EXERCISE PROMPT: Present the lines of the rows from the line containing "coordinates (728, 639)." up to and including the line containing "coordinates (667, 517)." as a Markdown table with the columns Number and Line Text. Omit blank lines.
====== INFORMATION PROVIDED
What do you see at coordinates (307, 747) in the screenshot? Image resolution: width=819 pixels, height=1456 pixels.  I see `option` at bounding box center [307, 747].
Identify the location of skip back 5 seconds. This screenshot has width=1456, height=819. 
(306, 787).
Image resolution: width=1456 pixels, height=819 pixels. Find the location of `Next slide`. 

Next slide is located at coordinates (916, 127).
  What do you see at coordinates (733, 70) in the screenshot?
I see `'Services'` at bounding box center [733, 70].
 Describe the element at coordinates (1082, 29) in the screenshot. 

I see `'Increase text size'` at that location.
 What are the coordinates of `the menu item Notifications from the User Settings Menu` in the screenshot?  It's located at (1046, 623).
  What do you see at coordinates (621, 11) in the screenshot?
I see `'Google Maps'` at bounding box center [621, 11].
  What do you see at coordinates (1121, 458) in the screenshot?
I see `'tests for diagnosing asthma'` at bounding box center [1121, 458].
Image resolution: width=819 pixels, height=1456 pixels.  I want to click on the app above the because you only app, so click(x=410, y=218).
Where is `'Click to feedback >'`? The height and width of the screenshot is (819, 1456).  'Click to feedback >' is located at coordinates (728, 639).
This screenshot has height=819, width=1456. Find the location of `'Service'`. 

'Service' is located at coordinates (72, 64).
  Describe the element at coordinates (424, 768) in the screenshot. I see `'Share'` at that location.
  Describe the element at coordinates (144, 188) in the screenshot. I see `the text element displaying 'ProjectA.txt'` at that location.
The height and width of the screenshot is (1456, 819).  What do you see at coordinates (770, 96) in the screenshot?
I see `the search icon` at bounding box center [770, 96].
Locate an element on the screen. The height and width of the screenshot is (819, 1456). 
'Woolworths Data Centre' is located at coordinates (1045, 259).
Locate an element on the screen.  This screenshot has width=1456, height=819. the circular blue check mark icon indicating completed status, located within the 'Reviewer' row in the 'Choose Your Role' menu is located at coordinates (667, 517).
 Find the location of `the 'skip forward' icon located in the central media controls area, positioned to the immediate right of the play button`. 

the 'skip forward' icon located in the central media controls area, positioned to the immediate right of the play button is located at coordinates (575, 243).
============
OUTPUT OF THE EXERCISE:
| Number | Line Text |
|---|---|
| 1 | Where is `'Click to feedback >'`? The height and width of the screenshot is (819, 1456).  'Click to feedback >' is located at coordinates (728, 639). |
| 2 | This screenshot has height=819, width=1456. Find the location of `'Service'`.  |
| 3 | 'Service' is located at coordinates (72, 64). |
| 4 |   Describe the element at coordinates (424, 768) in the screenshot. I see `'Share'` at that location. |
| 5 |   Describe the element at coordinates (144, 188) in the screenshot. I see `the text element displaying 'ProjectA.txt'` at that location. |
| 6 | The height and width of the screenshot is (1456, 819).  What do you see at coordinates (770, 96) in the screenshot? |
| 7 | I see `the search icon` at bounding box center [770, 96]. |
| 8 | Locate an element on the screen. The height and width of the screenshot is (819, 1456).  |
| 9 | 'Woolworths Data Centre' is located at coordinates (1045, 259). |
| 10 | Locate an element on the screen.  This screenshot has width=1456, height=819. the circular blue check mark icon indicating completed status, located within the 'Reviewer' row in the 'Choose Your Role' menu is located at coordinates (667, 517). |